El futuro del trabajo es con nosotros

2 de agosto de 2026

El futuro del trabajo es con nosotros

¿Nos va a quitar el trabajo la IA? Esa es la pregunta que despierta, con frecuencia, sentimientos existencialistas que poco aportan al debate. Mi propósito aquí es explorarla con una vista amplia, apoyándome en el Future of Jobs Report 2025 del World Economic Forum (WEF).

Según el WEF, los tres principales impulsores del cambio en el mercado laboral son la Inteligencia Artificial y las tecnologías de procesamiento de información, los robots y sistemas autónomos, y la generación, almacenamiento y distribución de energía. Así que sí, la IA transformará muchos trabajos. Y aquellos que no se vean directamente afectados por esta tecnología lo serán, inevitablemente, por otra. No existe industria que quede intacta ante la ola de transformación tecnológica que estamos viviendo.

Los avances en IA generativa y en razonamiento han redefinido las prioridades de inversión a nivel global. Desde 2022, el capital destinado a inteligencia artificial han crecido exponencialmente. En este nuevo contexto, surgen profesiones en crecimiento: especialistas en Big Data, ingenieros en FinTech, expertos en IA y machine learning, desarrolladores de software y aplicaciones.

En contraste, los trabajos más vulnerables, como cajeros, asistentes administrativos, secretarías ejecutivas, contadores y auditores, enfrentan un futuro incierto, pues muchas de sus tareas pueden ser fácilmente replicadas por algoritmos. Incluso sectores que hoy mantienen alta demanda de mano de obra humana, como la agricultura o el trabajo de campo, comenzarán a sentir el impacto de la automatización combinada con IA. Según el WEF, mientras hoy los humanos realizan el 47 % del trabajo, para el 2030 se espera que esa cifra caiga al 33 %.

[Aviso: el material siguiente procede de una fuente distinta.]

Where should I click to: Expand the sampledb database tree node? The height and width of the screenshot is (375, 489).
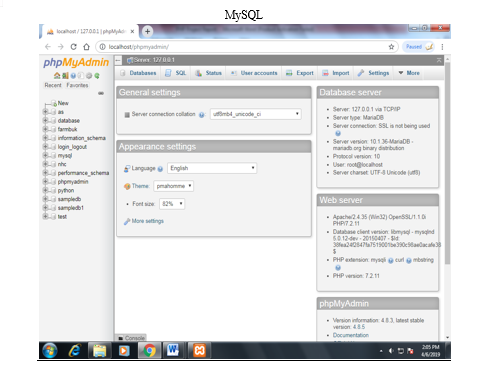point(45,199)
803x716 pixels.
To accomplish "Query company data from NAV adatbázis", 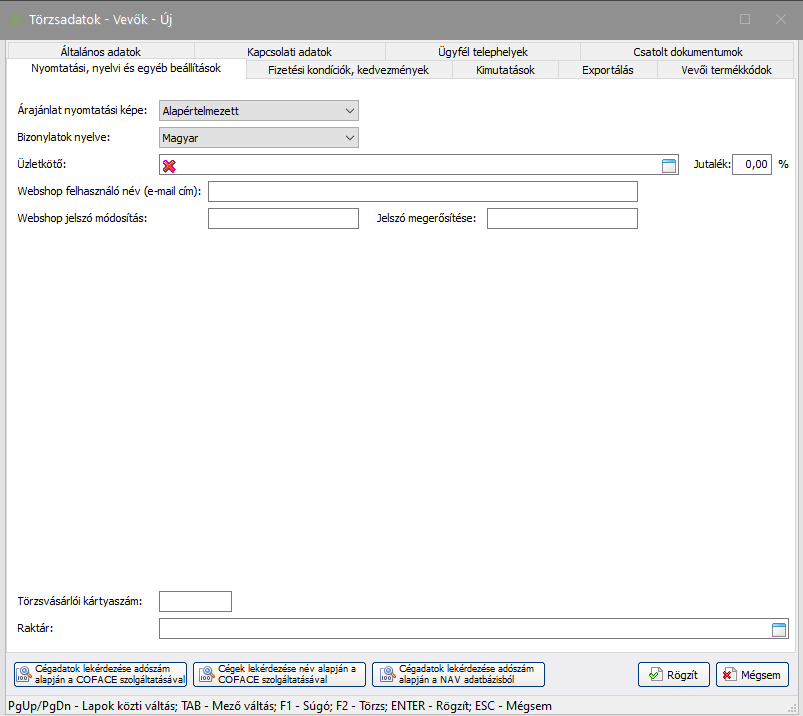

Sin embargo, la historia demuestra que cada ola tecnológica elimina ciertas tareas, pero también da origen a nuevas profesiones, industrias y oportunidades. La diferencia está en cómo respondemos como individuos y colectivo.

Más que temerle a la transformación, este es el momento de asumir un rol activo en su integración. Tenemos que aprender a liderar el cambio desde lo humano. Todos estamos navegando esta curva de aprendizaje y, lejos de ser un escenario apocalíptico, esta aceleración puede ser profundamente emocionante. Estamos frente a una oportunidad única para diseñar la transformación que queremos ver.

La IA abre espacio para trabajos más estratégicos, creativos, sensibles, empáticos y colaborativos. Y es en ese terreno donde las habilidades humanas vuelven a convertirse en la ventaja competitiva más poderosa. El Future of Jobs Report destaca que las capacidades más relevantes para los próximos años serán el pensamiento analítico, la resiliencia, la flexibilidad, la agilidad, el liderazgo, la influencia social y, sobre todo, el pensamiento creativo. Ya no se trata solo de ejecutar tareas, sino de pensar mejor, de conectar ideas y de aportar valor diferencial.

Lo positivo es que hoy contamos con herramientas para desarrollar estas habilidades, y una de las más potentes es la Innovación Liderada por el Diseño. Es un universo de métodos y herramientas que nos permite combinar pensamiento estratégico, empatía y experimentación para construir soluciones más humanas y sostenibles en entornos cada vez más tecnológicos.

Porque lo humano sigue siendo irremplazable. Y, como hemos conversado en otros artículos, la creatividad con que usemos estas tecnologías determinará el impacto que generemos con ellas. La IA no puede sustituir la confianza que sentimos, la empatía que cultivamos hacia los demás ni la capacidad de co-crear visiones que nos trascienden.

El futuro del trabajo no es sin nosotros. Es con nosotros. Pero exige que no solo volvamos a aprender a aprender, sino que repensemos nuestra forma de liderar y aportar valor en nuestras empresas.